O fim dos chocolates com gosto de gordura no Brasil — entenda a lei que vai obrigar a indústria a mudar receitas
Nova legislação cria regras específicas para diferentes categorias e limita produtos que imitam chocolate sem realmente serem chocolate
O governo federal sancionou uma nova lei que endurece as regras para a fabricação de chocolate no Brasil. A mudança redefine oficialmente o que pode ou não receber o nome de "chocolate" e aumenta a quantidade mínima de cacau exigida em diversos produtos.
A medida foi publicada no Diário Oficial da União em 11 de maio deste ano e começa a valer em até 360 dias, período dado para adaptação das fabricantes.
Nova lei aumenta exigência mínima de cacau
Até então, a legislação brasileira tinha definições bastante amplas. Na prática, bastava atingir o mínimo de 25% de sólidos totais de cacau para que um produto pudesse ser vendido como "chocolate".
Agora, as exigências ficaram mais rígidas. Pela nova regra, o chocolate tradicional deverá conter:
- Mínimo de 35% de sólidos totais de cacau;
- Pelo menos 18% de manteiga de cacau;
- Mínimo de 14% de componentes isentos de gordura.

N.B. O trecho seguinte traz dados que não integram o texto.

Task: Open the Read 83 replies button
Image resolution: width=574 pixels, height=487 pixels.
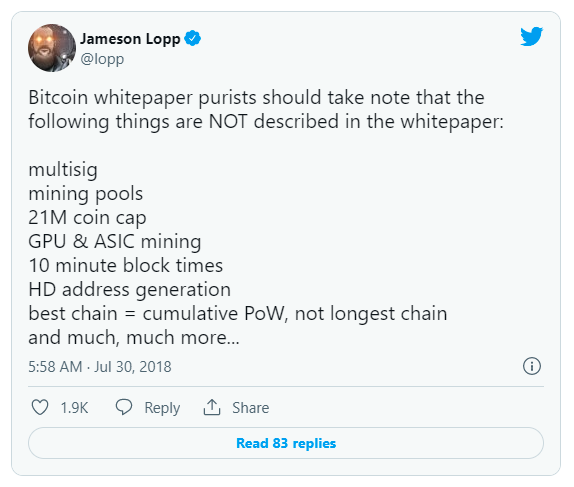Action: click(286, 443)
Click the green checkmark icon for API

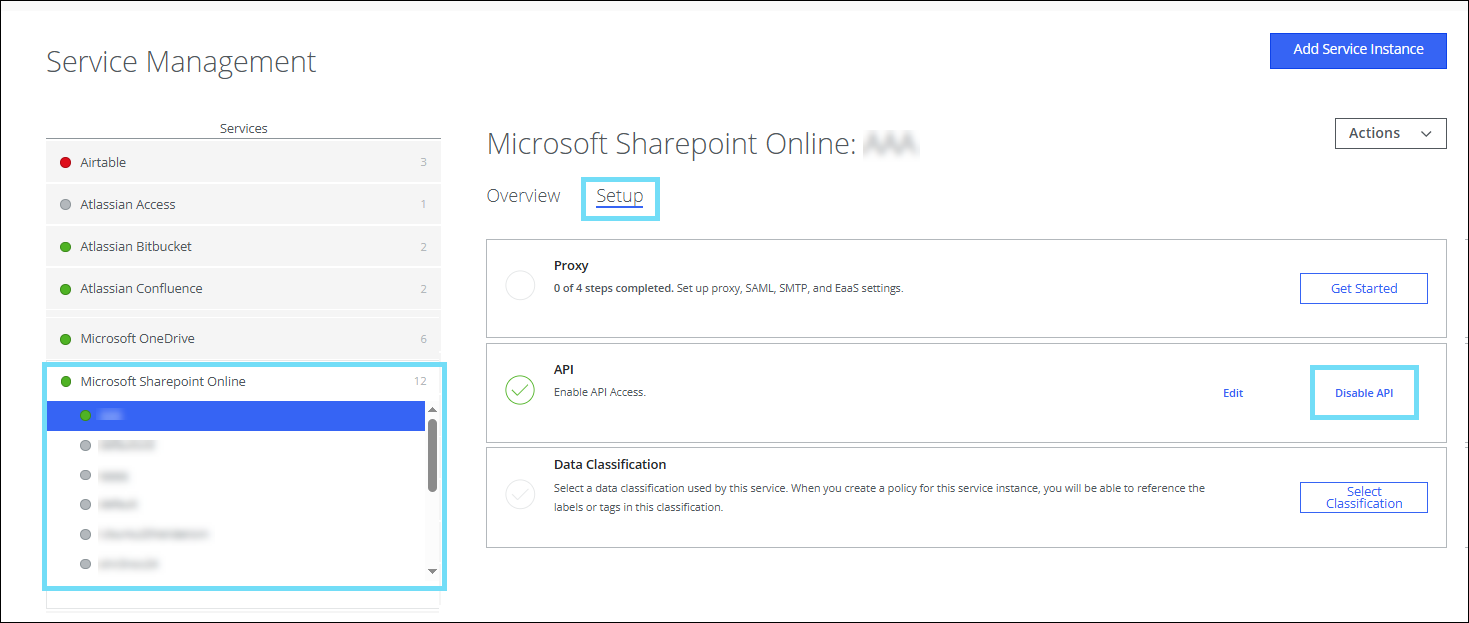(x=520, y=390)
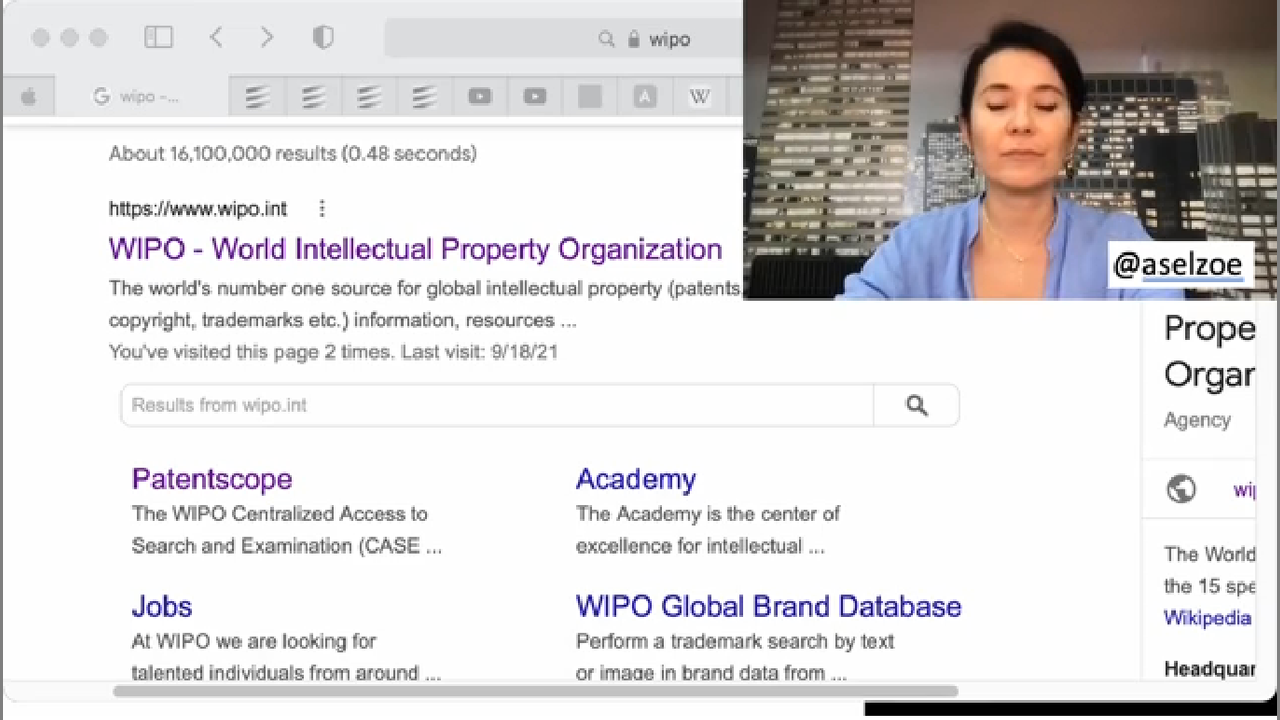
Task: Visit the Jobs sitelink
Action: pyautogui.click(x=161, y=607)
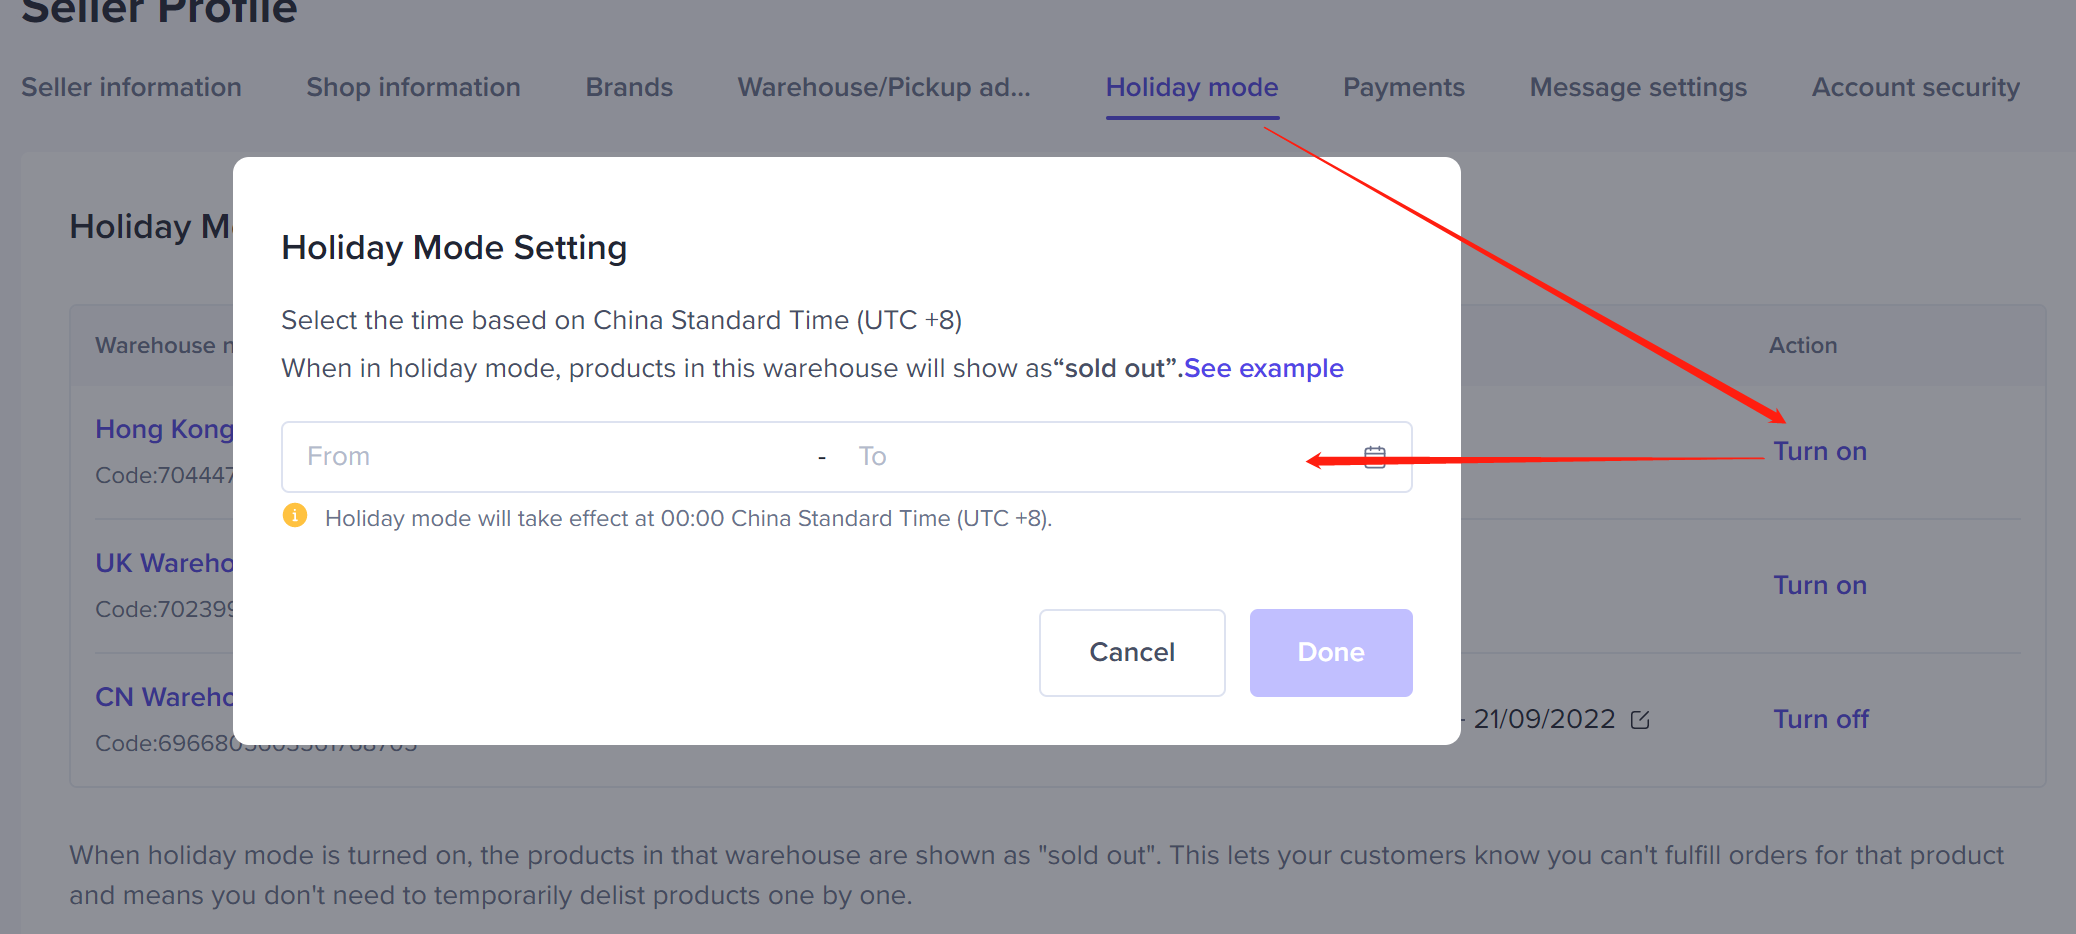
Task: Open the Brands tab
Action: click(629, 88)
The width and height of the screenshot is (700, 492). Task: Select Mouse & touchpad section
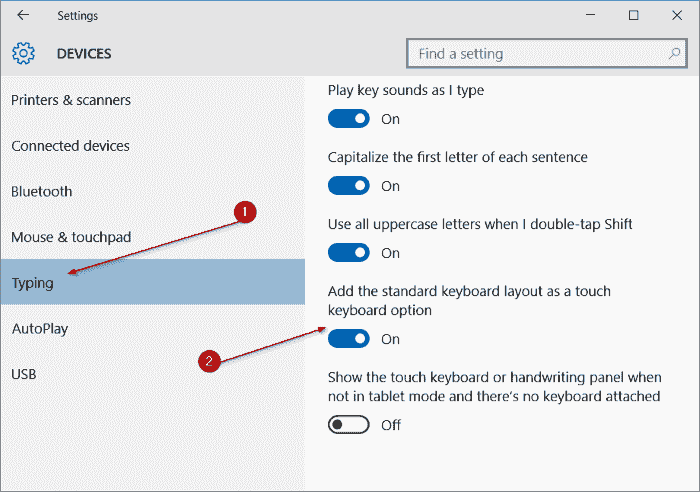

Cada tipo de chocolate agora terá regras específicas
A legislação também passou a separar oficialmente diferentes categorias que antes não existiam na regulamentação. A nova lei cria definições técnicas para produtos como:
Chocolate ao leite
Deverá ter:
- Mínimo de 25% de sólidos de cacau;
- Pelo menos 14% de sólidos totais de leite.
Chocolate branco
Precisará conter:
- Mínimo de 20% de manteiga de cacau;
- Pelo menos 14% de sólidos de leite.
Chocolate em pó
Passará a exigir:
- Mínimo de 32% de sólidos de cacau.
Chocolate doce
Terá obrigatoriamente:
- Mínimo de 25% de sólidos totais de cacau;
- Ao menos 18% de manteiga de cacau.